一鞭划过,抽在阮寻雪白的脖颈上,皮rou霎时翻涌,鲜红的血破皮而出。
但阮寻却不觉疼一般,缓缓的拄着双臂,撑起自己倒在地上,已被抽烂衣衫的身子。
“我们快马加鞭赶了回来,他们大概也到了,你能确定宫里的侍卫已都被换成幻月教的人了么?”
阮寻淡淡的问道,表情与平时无异,就连玉龙煌都被他这样的淡然给震住了,愣了会儿才反应过来。
“那又如何,你知道,楚郢的想起,代表的不止是他是唯一一个明确知道你是冒牌货的人证,以及拥有的物证!”
阮寻扫了一眼气急败坏的玉龙煌,仍是轻描淡写的说道:“我知道。”
玉龙煌被他的态度气到,扔了鞭子,几步走过去将他提了起来,咬牙切齿的说道:“楚郢手里可握有大周军队的另一半兵符,楚人同费尽心思的要让楚郢想起,不就是因为这个么,他知道自己手里一半的兵符起不了作用,得要和楚郢那一半合二为一才行。”
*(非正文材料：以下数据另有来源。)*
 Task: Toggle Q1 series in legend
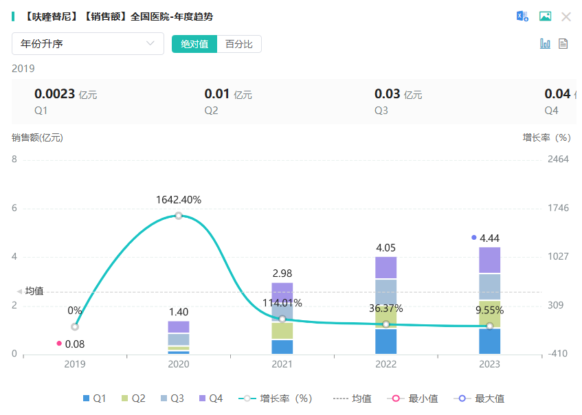click(x=94, y=399)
“可是大周军队,离京都最近的也在数百里之外,哪能来的这么快。”
阮寻撇掉玉龙煌握住自己衣领的手,淡然的应道。
玉龙煌狭眼看着他,见他如此淡然,倒有些出乎自己意料,按理说,楚郢的想起,对他来说,该是一个沉重的打击才对,他为何能这么平静。
但玉龙煌不知道,表面越是平静,内心便伤的越重。
“我们一开始能调用的人就只有羽卫军和这一宫的侍卫,以及幻月教,人数加起来,十余万,是还有胜算的,但那是建立在楚郢没有记起,没有能调动军队的兵符之时!”
“你什么时候竟还关心有没有胜算这样的事了?”阮寻睨他一眼,淡淡的问道。
玉龙煌白发一扬,顿住,是啊,自己竟在关心胜算的问题,自己的目的不过是要所有人聚集一处,亲自揭穿楚人同的真面目罢了,让他遗臭万年,自己甚至从来没有想过,如果失败了,阮寻会怎样?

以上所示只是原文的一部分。